Tiba-tiba pertemuan itu menjadi kaku. Semua orang terlihat tegang setelah mendengar lontaran kalimat ketua RW itu. Tarmidzi yang paling tegang. Telinganya terasa panas mendengar ucapan Zulfar. Karena merasa dipojokkan, Tarmidzi marah. Ingin rasanya ia menghajar mulut suami Irawati itu.

Untuk menetralisir kemarahannya, Tarmidzi istighfar dalam batin. "Bagi orang yang tidak pernah mengaji atau orang bakhil, nawaitu lillahi ta'ala sengaja disalahtafsirkan. Sebab, dengan cara menyimpangkan makna lillahi ta'ala, orang bisa seenaknya memperlakukan guru ngaji. Guru agama pun khawatir dianggap tidak ikhlas apabila menuntut hak yang layak. Padahal mereka tetap mempunyai kewajiban yang sama dengan orang lain. Memberi nafkah, menyediakan perumahan, menyekolahkan anaknya, membayar cicilan rumah, dan lain-lain," ujar Tarmidzi setelah berhasil meredam kekesalannya.

"Anak seorang dai tetap perlu membayar uang sekolah dan membeli keperluan sekolah. Istri seorang muballigh bila membeli beras maupun sayuran tidak hanya separuh harga. Rumah seorang kyai, ajengan, atau seh tetap membayar rekening listrik kepada PLN. Jika menggunakan pesawat telepon juga tidak gratis. Nah, barangkali Pak RW bisa mencari guru mengaji yang tidak mempunyai kewajiban seperti itu."

Mendengar penjelasan panjang lebar dari Tarmidzi, orang-orang yang ada di tempat itu tercenung. Sebelum orang lain bicara lagi. Tarmidzi kembali buka suara, "Mulai sekarang saya kembalikan kepercayaan bapak-bapak kepada saya untuk mengurus anak yang mengaji di sini. Barangkali Pak Zulfar bisa mencari guru ngaji yang tidak perlu membayar cicilan rumah, atau ustad yang istrinya kalau belanja hanya separuh harga, dan anak-anaknya bisa digratiskan sekolahnya. Dengan demikian, kas masjid tidak akan berkurang untuk membayar honor guru ngaji."

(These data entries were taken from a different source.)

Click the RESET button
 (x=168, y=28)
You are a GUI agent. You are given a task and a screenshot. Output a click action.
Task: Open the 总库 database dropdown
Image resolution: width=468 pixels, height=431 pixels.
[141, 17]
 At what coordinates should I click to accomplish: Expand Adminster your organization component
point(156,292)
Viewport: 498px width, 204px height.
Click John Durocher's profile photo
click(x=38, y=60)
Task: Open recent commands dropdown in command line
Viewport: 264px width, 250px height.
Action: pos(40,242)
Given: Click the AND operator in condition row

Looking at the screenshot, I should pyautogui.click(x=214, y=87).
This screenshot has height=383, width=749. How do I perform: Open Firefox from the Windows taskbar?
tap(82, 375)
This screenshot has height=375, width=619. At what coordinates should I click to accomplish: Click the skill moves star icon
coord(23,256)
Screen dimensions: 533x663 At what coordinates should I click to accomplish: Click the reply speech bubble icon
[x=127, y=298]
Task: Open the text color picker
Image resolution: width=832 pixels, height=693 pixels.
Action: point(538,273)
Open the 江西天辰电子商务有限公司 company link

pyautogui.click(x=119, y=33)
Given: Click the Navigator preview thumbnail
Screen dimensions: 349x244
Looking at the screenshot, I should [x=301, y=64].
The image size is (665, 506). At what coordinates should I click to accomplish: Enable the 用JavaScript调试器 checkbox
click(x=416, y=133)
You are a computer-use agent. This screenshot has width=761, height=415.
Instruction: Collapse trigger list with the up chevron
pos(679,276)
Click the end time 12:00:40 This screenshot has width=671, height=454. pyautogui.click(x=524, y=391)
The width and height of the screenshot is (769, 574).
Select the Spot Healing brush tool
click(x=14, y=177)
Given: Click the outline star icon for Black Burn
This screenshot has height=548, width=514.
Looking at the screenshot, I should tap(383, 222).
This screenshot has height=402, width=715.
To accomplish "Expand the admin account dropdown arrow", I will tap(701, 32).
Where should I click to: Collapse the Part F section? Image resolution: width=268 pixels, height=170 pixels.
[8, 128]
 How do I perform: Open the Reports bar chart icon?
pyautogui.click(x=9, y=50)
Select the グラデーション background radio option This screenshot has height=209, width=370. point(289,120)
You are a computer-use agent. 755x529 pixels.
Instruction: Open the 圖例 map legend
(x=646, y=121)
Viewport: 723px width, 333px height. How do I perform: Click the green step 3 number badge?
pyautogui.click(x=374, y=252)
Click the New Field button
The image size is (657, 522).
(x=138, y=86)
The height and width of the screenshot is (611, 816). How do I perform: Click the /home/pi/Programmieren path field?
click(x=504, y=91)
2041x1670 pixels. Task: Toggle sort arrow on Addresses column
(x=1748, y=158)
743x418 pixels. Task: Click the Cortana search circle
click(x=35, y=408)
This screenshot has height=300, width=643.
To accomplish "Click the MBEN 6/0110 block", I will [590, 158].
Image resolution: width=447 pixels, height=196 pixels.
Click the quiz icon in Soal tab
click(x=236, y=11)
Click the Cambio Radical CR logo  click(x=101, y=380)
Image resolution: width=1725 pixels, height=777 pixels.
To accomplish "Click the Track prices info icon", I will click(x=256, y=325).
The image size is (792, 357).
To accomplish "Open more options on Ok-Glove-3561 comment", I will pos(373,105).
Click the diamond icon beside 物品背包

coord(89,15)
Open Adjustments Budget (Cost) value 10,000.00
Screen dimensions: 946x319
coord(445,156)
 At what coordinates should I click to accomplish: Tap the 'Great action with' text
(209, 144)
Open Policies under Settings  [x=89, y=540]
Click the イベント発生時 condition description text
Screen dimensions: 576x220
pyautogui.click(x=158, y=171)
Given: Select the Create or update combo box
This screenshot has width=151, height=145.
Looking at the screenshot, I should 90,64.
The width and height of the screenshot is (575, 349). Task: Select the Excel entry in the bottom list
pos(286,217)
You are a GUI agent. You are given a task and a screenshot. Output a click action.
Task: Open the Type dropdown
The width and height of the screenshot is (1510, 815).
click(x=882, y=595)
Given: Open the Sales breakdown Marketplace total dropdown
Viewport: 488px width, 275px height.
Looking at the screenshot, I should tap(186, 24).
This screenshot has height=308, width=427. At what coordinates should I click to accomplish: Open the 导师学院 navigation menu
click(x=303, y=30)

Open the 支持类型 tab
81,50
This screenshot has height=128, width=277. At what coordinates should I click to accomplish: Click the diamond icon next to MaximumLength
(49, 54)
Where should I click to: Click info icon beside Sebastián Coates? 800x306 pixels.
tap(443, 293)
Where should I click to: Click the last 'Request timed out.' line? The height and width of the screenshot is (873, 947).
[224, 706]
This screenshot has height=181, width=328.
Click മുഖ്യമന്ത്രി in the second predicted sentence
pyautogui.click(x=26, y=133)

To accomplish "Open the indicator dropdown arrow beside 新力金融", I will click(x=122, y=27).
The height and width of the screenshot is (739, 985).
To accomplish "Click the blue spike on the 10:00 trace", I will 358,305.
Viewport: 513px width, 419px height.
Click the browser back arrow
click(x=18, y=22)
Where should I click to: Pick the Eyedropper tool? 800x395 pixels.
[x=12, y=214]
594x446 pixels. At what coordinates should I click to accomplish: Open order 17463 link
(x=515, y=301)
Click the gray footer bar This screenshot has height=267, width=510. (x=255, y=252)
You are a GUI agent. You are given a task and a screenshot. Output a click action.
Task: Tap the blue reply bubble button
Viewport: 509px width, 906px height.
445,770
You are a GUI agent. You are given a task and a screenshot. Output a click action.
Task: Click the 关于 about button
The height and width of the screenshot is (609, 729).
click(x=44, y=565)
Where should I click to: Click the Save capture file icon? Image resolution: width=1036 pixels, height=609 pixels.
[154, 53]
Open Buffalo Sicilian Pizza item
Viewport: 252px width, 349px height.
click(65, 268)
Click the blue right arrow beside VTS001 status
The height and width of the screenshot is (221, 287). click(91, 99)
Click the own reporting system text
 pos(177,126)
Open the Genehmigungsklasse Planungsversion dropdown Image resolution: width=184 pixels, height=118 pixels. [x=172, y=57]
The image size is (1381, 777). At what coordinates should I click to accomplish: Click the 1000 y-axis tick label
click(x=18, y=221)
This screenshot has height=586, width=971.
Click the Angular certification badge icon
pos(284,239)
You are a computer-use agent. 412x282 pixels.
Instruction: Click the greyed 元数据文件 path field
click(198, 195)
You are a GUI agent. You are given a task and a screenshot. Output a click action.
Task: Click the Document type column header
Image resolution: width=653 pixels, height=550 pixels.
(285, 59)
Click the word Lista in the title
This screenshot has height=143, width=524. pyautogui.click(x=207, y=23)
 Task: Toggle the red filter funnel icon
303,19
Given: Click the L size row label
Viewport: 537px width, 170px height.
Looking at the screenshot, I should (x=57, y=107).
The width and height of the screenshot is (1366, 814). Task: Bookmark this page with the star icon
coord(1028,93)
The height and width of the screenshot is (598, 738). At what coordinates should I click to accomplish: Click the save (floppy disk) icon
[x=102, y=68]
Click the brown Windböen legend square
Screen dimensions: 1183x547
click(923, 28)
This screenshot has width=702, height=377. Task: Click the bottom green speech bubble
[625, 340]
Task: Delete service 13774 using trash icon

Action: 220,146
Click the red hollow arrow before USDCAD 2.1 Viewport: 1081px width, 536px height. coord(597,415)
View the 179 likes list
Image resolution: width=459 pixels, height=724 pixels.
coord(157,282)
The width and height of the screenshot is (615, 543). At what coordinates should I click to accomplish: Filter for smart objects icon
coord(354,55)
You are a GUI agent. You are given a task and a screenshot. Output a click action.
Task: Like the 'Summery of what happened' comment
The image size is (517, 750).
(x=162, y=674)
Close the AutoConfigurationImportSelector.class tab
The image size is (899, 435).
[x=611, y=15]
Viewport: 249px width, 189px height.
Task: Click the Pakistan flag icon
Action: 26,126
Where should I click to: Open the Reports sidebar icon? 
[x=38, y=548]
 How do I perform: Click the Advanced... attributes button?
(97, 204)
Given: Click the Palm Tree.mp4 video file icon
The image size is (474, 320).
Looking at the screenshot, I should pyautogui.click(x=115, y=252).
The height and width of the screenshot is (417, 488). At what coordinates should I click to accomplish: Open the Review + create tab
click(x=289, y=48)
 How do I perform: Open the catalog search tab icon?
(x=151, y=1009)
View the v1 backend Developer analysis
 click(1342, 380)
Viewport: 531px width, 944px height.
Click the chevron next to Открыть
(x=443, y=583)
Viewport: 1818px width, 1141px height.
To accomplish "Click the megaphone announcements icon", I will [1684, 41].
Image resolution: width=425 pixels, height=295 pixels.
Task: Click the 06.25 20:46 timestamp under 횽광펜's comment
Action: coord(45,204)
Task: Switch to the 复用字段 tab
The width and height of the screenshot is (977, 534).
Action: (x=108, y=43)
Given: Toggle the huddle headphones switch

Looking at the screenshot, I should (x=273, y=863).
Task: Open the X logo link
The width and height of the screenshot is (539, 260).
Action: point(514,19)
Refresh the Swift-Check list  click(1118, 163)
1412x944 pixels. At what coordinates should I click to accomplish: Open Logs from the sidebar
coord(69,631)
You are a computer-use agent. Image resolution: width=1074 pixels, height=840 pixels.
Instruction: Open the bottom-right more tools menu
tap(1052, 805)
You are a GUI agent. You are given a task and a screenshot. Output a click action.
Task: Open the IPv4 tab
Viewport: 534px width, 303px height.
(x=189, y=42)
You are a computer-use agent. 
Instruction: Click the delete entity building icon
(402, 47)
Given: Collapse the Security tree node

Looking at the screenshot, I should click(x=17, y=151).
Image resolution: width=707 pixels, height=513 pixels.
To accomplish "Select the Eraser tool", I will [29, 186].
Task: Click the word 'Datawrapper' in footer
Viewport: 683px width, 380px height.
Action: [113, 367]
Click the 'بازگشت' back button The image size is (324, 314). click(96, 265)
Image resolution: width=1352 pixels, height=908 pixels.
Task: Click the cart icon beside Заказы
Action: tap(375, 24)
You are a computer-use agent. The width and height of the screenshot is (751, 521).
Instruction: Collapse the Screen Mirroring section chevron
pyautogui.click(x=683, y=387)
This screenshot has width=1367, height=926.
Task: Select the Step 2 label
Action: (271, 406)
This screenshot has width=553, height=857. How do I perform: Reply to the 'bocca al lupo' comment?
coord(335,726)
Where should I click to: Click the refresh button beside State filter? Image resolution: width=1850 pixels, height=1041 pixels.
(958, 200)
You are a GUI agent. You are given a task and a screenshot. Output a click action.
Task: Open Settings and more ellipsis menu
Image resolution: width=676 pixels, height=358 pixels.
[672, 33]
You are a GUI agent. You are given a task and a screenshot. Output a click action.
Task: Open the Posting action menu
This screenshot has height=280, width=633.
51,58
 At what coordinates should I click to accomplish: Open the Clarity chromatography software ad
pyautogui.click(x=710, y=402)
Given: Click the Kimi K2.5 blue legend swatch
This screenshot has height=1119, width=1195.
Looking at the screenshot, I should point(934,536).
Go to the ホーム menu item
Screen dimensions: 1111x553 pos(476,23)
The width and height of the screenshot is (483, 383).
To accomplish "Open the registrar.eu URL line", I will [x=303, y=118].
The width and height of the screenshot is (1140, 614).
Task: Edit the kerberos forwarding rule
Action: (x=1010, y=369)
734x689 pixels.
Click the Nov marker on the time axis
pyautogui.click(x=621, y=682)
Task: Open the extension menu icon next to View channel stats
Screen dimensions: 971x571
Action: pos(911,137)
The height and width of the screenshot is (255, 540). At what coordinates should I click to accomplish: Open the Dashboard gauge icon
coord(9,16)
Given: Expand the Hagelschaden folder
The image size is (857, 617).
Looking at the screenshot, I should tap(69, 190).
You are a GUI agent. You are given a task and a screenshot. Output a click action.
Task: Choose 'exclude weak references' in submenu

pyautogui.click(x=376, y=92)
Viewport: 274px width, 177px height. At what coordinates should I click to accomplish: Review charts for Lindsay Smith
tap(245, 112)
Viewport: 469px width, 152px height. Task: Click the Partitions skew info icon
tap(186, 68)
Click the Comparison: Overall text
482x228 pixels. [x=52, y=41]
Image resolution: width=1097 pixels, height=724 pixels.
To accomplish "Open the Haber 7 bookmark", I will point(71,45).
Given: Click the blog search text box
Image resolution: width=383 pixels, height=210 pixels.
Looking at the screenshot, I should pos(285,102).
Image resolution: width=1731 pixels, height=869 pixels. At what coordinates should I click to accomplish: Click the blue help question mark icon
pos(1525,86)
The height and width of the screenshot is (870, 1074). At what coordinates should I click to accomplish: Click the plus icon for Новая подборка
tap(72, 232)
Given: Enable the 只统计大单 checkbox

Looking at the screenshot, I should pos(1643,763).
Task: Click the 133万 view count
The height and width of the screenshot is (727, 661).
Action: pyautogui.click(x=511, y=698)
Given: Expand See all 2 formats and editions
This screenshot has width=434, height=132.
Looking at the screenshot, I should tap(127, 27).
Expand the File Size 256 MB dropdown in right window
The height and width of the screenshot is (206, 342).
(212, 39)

Tarmidzi menyerahkan berkas-berkas kepada Baharudin, ketua pengurus masjid. Baharudin sama sekali tidak bertanya kenapa berkas-berkas itu diserahkan lelaki yang duduk di sebelahnya. Tarmidzi lantas pulang. Ia tak ingin berlama-lama duduk di sana. Tarmidzi ingin menghindari mujadalah dengan orang-orang di masjid.

Esoknya tak ada guru mengaji yang datang ke masjid. Anak-anak menjadi tak terurus. Mereka hanya berlarian ke sana kemari di dalam masjid, dan membuat orang-orang yang ada di sana jengkel. Menyadari ada sesuatu yang tidak beres, Baharudin mendatangi Tarmidzi. Minta kesediaannya untuk kembali menjadi pengurus masjid, dan bersedia menghubungi tenaga pengajar ngaji lagi. Namun, Tarmidzi terlanjur kecewa.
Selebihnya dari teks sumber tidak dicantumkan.